Data on locating visible targets
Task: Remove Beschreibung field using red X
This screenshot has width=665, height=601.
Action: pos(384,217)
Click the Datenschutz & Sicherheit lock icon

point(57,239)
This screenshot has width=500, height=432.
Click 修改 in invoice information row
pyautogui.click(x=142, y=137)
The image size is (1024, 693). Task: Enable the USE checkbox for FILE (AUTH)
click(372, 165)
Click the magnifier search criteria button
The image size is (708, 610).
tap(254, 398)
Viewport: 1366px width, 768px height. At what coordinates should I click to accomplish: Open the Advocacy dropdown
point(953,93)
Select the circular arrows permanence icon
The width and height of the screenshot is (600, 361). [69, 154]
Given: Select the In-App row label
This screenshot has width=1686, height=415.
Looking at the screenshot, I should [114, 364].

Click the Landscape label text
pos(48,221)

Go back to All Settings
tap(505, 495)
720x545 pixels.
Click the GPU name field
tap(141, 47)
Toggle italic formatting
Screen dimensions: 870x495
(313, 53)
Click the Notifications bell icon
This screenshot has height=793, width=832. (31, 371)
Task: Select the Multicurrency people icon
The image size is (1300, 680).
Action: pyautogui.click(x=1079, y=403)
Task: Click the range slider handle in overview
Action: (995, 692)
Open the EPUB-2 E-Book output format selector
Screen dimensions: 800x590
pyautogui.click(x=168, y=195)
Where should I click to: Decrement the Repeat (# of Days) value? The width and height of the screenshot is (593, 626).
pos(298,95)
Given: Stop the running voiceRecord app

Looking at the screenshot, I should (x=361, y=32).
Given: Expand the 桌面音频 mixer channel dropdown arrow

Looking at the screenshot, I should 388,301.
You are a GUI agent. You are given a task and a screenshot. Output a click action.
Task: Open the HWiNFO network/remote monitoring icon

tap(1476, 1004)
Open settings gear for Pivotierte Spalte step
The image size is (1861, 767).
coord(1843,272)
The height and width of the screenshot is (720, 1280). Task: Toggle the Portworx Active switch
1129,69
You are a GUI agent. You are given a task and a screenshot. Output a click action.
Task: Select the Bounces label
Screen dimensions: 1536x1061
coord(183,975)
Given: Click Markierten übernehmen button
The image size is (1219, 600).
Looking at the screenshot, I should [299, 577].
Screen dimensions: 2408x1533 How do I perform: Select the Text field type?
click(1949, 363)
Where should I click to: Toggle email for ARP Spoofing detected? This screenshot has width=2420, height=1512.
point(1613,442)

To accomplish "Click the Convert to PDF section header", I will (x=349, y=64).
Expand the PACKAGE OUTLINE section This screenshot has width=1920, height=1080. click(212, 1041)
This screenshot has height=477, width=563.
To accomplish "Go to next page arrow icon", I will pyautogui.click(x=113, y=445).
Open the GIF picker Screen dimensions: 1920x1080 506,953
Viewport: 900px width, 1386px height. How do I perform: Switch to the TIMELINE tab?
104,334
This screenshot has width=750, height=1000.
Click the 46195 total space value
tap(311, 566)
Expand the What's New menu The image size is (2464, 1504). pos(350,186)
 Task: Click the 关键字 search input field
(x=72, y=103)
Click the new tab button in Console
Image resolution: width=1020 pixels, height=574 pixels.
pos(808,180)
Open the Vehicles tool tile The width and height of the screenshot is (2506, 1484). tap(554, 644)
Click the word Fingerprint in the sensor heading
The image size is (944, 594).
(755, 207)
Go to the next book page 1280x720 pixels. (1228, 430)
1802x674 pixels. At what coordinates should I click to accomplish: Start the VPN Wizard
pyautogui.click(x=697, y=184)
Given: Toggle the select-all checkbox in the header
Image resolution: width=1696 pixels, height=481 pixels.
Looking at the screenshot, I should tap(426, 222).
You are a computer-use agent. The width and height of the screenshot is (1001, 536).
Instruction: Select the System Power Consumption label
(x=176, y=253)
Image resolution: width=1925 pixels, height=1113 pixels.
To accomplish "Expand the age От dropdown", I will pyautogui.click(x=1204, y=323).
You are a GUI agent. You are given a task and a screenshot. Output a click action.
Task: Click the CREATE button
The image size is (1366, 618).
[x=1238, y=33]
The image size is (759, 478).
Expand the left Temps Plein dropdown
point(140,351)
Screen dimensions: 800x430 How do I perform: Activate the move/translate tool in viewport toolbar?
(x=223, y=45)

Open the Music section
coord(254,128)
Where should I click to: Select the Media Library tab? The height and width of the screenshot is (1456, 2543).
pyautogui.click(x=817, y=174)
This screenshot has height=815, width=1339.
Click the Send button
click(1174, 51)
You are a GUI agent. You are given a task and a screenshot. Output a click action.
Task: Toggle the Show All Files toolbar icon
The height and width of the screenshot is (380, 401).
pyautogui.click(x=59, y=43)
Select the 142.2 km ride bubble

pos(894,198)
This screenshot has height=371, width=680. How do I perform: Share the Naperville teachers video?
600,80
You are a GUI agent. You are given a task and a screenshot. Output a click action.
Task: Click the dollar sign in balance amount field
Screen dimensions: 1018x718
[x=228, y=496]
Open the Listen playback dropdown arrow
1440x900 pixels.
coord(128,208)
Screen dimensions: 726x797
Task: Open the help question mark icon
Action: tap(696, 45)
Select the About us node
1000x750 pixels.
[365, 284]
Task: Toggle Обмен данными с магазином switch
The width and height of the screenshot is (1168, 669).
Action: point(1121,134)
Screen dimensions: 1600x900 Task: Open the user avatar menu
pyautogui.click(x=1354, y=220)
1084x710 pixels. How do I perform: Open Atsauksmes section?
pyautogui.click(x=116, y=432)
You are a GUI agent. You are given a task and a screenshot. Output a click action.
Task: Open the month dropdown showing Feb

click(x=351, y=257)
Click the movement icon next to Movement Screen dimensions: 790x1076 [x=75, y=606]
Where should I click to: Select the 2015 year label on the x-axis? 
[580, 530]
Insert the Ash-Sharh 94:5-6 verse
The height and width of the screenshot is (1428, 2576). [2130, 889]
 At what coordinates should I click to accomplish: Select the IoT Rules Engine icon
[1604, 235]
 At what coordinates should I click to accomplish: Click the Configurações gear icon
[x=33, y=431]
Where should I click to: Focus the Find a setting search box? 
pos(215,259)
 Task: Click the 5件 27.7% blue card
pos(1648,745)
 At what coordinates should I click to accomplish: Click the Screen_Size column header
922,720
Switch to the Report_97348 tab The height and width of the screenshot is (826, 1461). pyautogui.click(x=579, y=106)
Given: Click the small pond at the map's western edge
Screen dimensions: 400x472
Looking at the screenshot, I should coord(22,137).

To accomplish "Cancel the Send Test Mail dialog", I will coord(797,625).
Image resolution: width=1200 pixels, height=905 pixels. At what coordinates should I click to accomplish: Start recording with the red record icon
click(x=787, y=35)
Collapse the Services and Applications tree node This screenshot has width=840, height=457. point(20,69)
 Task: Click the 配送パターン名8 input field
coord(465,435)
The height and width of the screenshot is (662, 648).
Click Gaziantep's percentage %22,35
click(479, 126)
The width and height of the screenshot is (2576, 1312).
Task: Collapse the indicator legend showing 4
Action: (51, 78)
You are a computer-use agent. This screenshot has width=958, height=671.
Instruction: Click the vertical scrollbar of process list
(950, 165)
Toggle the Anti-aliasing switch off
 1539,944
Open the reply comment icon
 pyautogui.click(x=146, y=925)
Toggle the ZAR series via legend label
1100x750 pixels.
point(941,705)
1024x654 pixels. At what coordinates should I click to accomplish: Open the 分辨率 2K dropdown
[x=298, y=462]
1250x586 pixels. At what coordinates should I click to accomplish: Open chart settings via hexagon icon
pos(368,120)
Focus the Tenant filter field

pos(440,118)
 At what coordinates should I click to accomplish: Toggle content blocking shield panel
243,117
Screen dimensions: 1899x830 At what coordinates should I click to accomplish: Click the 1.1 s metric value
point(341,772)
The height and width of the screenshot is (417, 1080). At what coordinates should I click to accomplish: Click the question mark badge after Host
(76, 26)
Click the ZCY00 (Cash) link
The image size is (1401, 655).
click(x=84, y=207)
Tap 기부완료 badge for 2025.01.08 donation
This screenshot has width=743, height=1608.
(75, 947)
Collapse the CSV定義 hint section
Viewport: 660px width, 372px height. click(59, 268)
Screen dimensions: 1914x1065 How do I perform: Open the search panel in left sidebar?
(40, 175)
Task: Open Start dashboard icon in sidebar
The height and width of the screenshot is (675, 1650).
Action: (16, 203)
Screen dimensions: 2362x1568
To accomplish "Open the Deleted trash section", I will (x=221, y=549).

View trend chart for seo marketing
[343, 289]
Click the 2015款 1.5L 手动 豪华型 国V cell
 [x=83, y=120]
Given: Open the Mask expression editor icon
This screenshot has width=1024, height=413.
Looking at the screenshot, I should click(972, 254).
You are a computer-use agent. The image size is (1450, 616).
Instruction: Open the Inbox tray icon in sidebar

### WHAT NEEDS TO BE DONE
Pick out each line above containing the string "label", with case counting, and copy those lines.

### RESULT FOR THIS EXERCISE
Given: Select the In-App row label
Click the Landscape label text
Task: Select the Bounces label
Instruction: Select the System Power Consumption label
Where should I click to: Select the 2015 year label on the x-axis? 
Toggle the ZAR series via legend label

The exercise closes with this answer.